Why does TIES make such a difference? Feldman notes that “one recent TIES query resulted in a $500,000 award! An investigator submitting an R01 supplement on our Cancer Center Support Grant (CCSG) wanted to study the development of pancreatic metastases using a specialized Next Geberation Sampling (NGS) pipeline for immune repertoire genes.” But would there be enough samples to study at Penn? “The idea for the research was great, but if we didn’t have the tissue to do the science, then the idea couldn’t go any further.” With TIES, Feldman was able to get back to the researcher ”within eight minutes” to provide the preliminary data he needed to show that Penn had both primary and metastases on enough cases of pancreatic cancer. The project was funded and is now underway.
Excitement is also growing at Penn for use of the TIES Cancer Research Network, enabling Penn researchers to study rare conditions and rare phenotypes by accessing data and samples across the entire TIES Cancer Research Network. Feldman’s first foray into using TCRN was a study of Rosai-Dorfman disease – a very rare histiocytic disorder of unknown etiology. The disease has been long suspected to be infectious in origin, but few centers have a sufficient number of cases to warrant analysis. Feldman wanted to try using PathoChip, a functional gene array, as a high-throughput method for testing samples against known and unknown infectious agents. This is where TIES and TCRN comes in. Searching across the entire network, Feldman was able to identify Rosai-Dorfman disease cases with associated FFPE at three TCRN institutions and has already transferred the material using the TCRN model agreement. The PathoChip analysis, which would have been nearly impossible without TCRN, is already underway. Furthermore, Dr. Feldman is confident that his team will “be doing a number of additional studies now to find cases like Rosai-Dorfman disease.”

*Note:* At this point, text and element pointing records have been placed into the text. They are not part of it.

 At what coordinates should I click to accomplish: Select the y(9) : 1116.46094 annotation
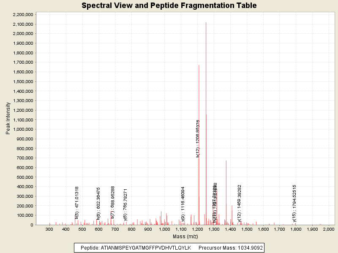click(183, 204)
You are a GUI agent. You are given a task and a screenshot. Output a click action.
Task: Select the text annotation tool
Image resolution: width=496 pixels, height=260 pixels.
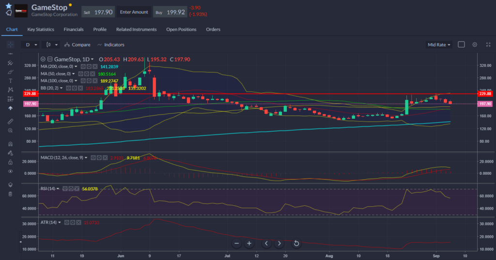pos(10,81)
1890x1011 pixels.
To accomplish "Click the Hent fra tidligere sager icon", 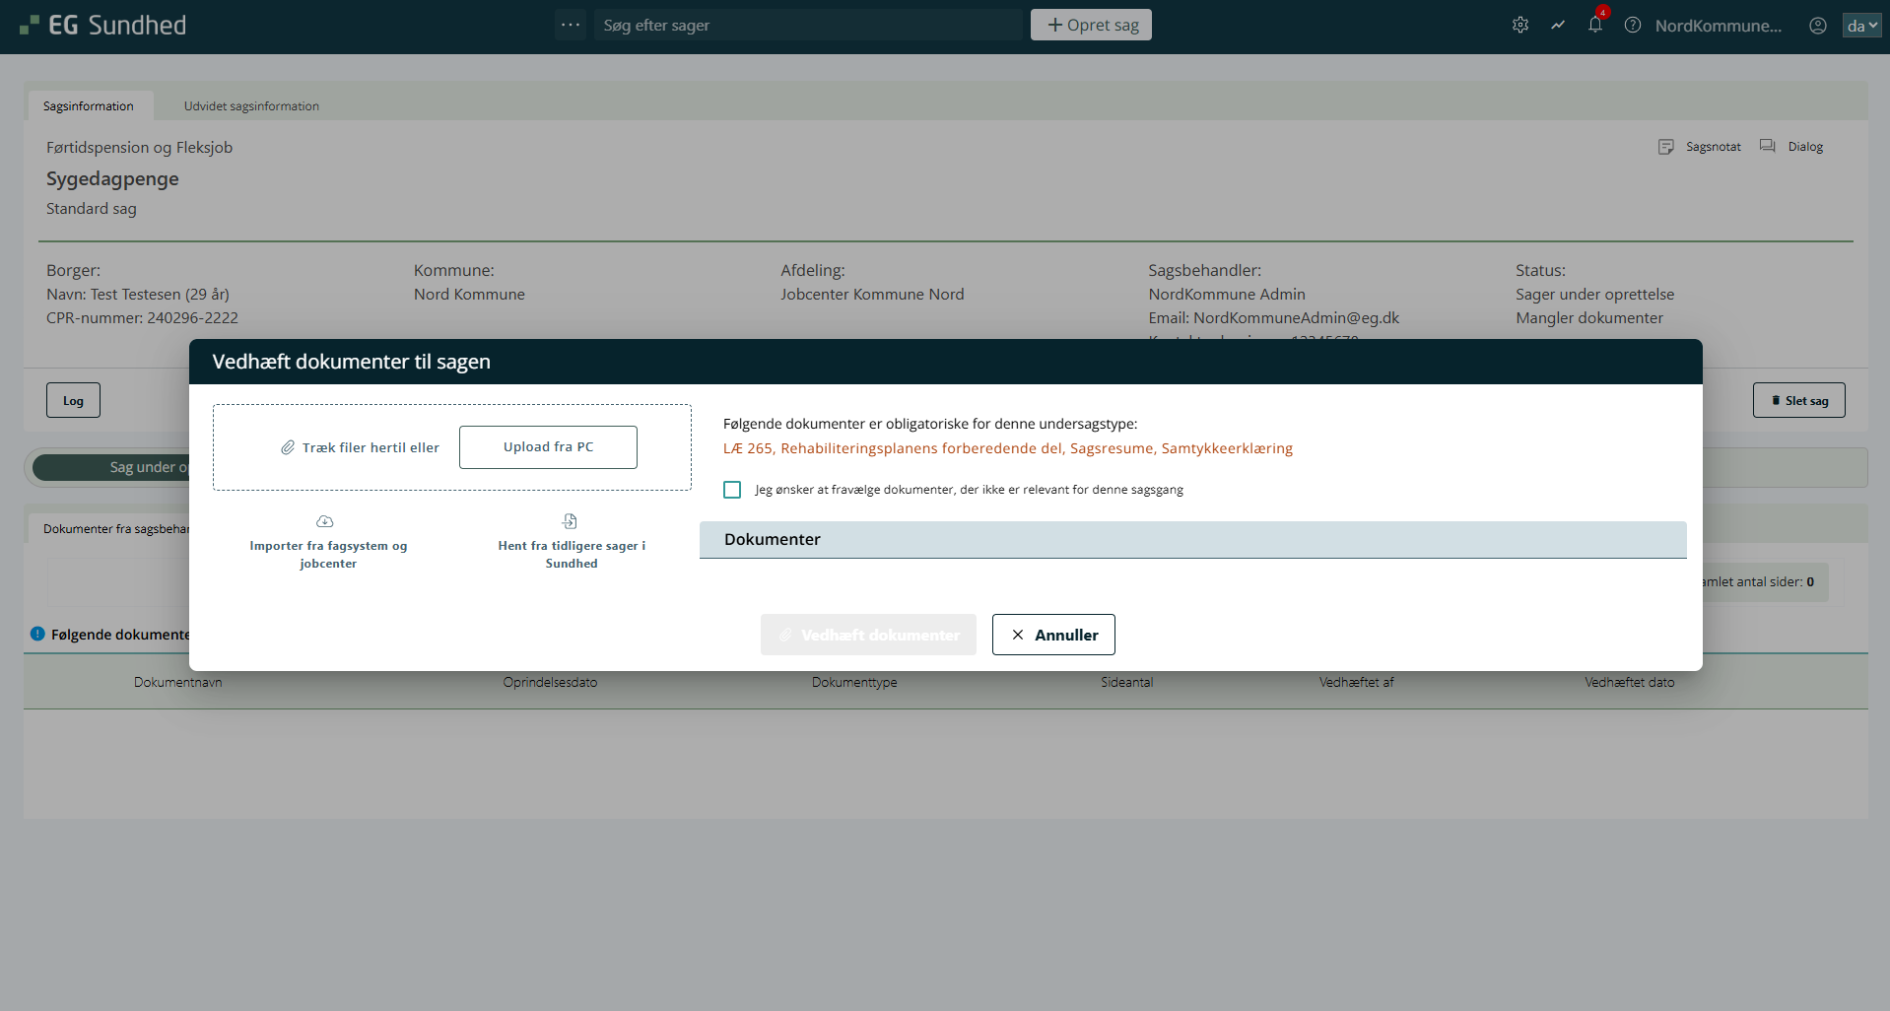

When asked what TIES could do better or improve upon, Dr. Feldman said, “It’s already in the works. The virtual slides have been integrated already, and there’s been a number of features that have helped it come along that I think will help with the integration of biosample banks’ frozen samples.” With strong confidence in TIES software, Dr. Feldman believes more rare disease scientific studies can be conducted and shared with scientists across the country.
What do you think of this study? How have you been using TIES software to enhance your research?

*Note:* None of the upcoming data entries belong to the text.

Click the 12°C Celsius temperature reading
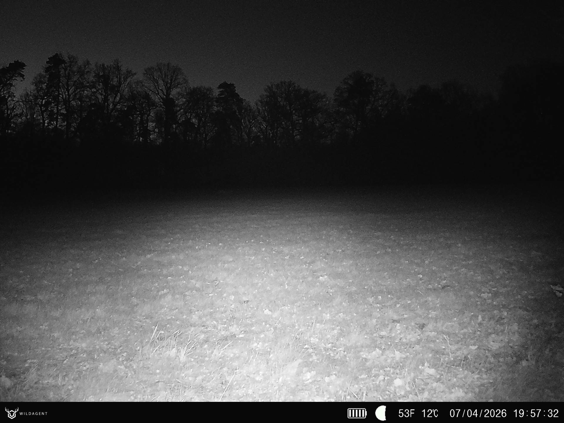The width and height of the screenshot is (564, 423). click(430, 414)
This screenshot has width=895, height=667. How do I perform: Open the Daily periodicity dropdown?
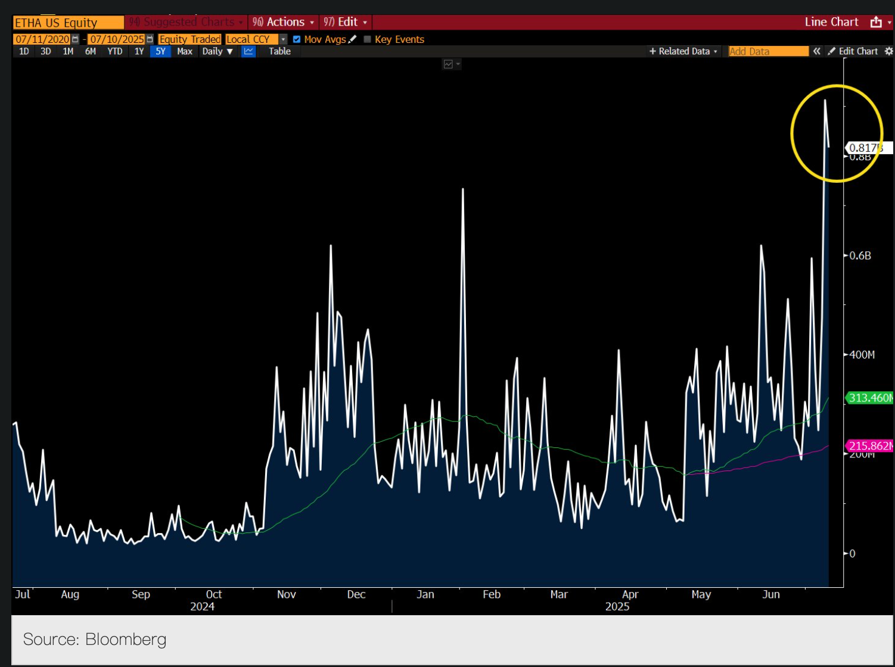(x=217, y=51)
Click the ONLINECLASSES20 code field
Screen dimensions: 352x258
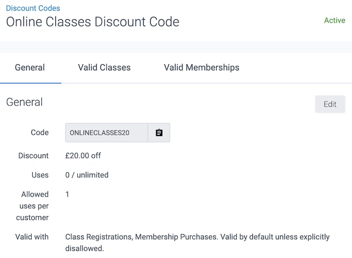pos(107,133)
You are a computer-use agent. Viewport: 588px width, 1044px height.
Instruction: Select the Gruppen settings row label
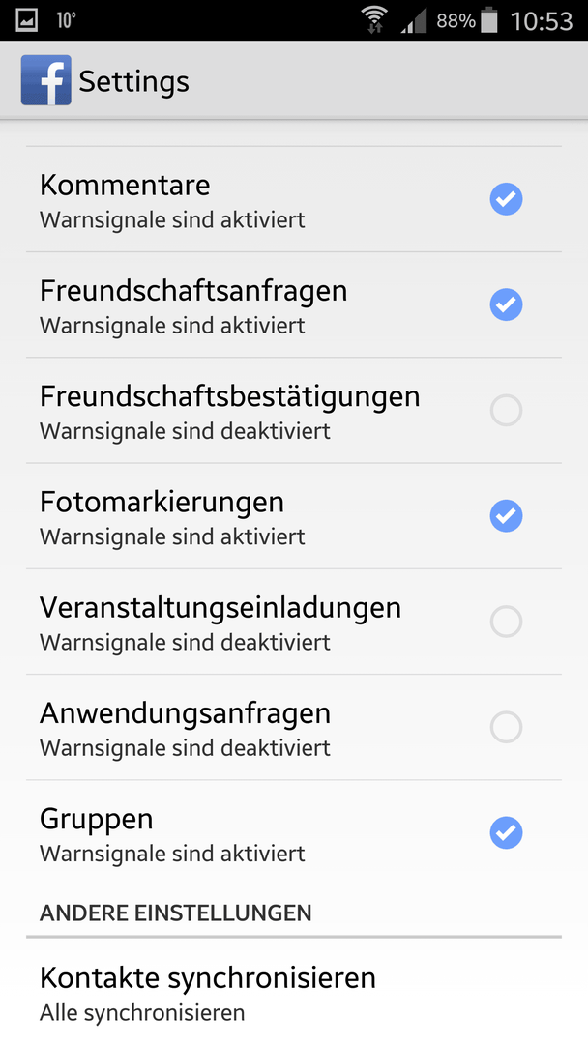point(97,821)
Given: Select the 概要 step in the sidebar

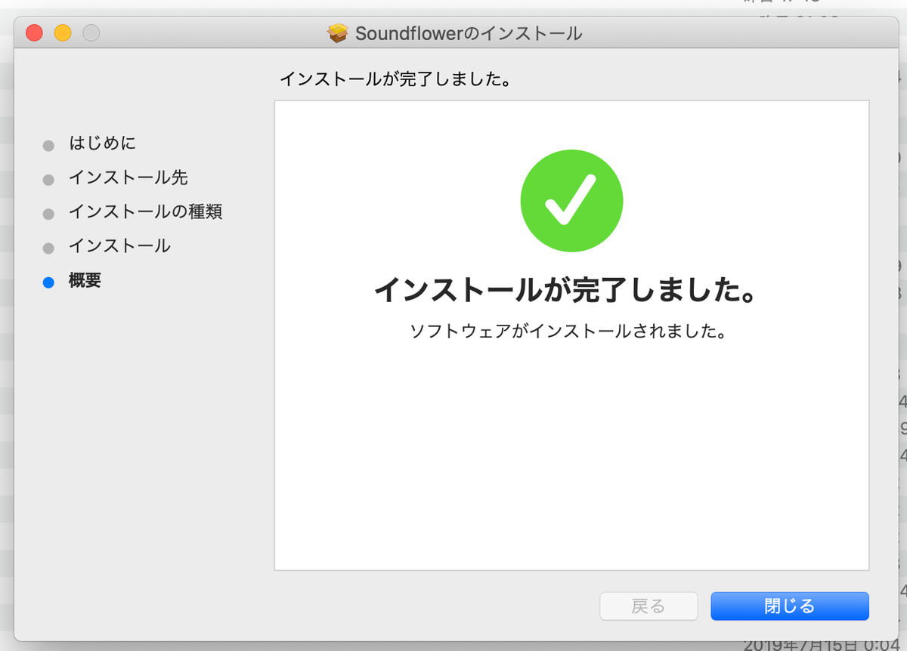Looking at the screenshot, I should click(83, 281).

Dr. Feldman is currently Professor of Pathology and Laboratory Medicine at the Hospital of the University of Pennsylvania. He is also the Director of Pathology Informatics for the University of Pennsylvania Perelman School of Medicine. His expertise is in head and neck pathology and breast pathology, and he has been a member of the American Society for Clinical Pathology and College of American Pathology for many years.